| The new community pharmacy contract negotiations in England
and Wales are progressing well. With the structure and overall funding
agreed and
an announcement on distribution expected next week, implementation in
January is looking likely.
The first and second tiers of the new contract will be covered by a national
agreement. But for the third tier — which covers enhanced services — pharmacists
will have to depend entirely on primary care trusts. All enhanced services
will be commissioned by PCTs so if a PCT does not see a need for a particular
service, pharmacists will not get paid for providing it. This commissioning
role means that PCT awareness of the new contract, and of what community
pharmacy can offer, is vital. The problem is that this awareness is far
from uniform.
Sue Sharpe, the Pharmaceutical Services Negotiating Committee’s
chief executive,
acknowledged the problem earlier this month. “PCT awareness is
variable at the
moment. Although some PCTs are active in commissioning services from
community pharmacists now, others say that they do not have the funds — they
don’t see the service in terms of its value and potential to save
money elsewhere,” she said. “It will take time for PCTs to
get up and running.”
Because of these uncertainties, contractors should be reassured that
the funding for the essential and advanced services is agreed
nationally and will provide them with their essential income. But PCTs
will be more than a source of money: they will also have a role in accrediting
pharmacies (the exact
details of this are yet to be finalised).

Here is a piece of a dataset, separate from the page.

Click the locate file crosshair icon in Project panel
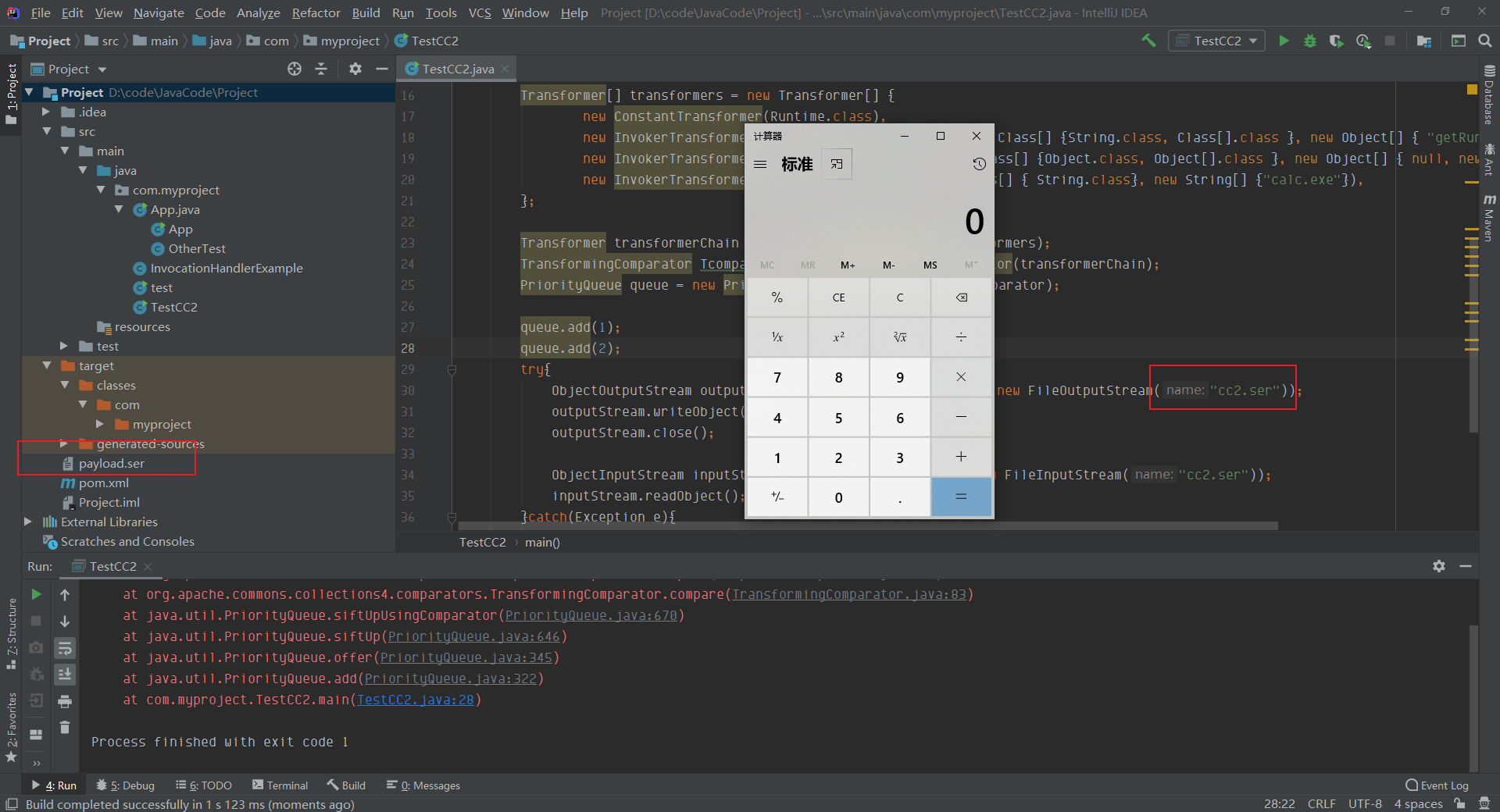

Therefore, it is essential that PCT awareness about the new contract
is increased. Pharmacists who work within PCTs — such as on the
professional executive committee or as a pharmaceutical adviser — have
an important part to play in this. But so, too, do all pharmacists and
pharmacy organisations.
NHS Confederation guidance
This week, the NHS Confederation (which is representing PCTs in the
new pharmacy contract negotiations) tackled the problem head-on. At its
conference (see p369), it launched a guide about what PCTs should
be
doing now to prepare for the new contract. The guide was produced
in collaboration with the National Primary and Care Trust Development
Programme (NatPaCT), the Department of Health and the PSNC. It outlines
the benefits of the new contract and summarises what action needs
to
be taken now (set out in the two panels).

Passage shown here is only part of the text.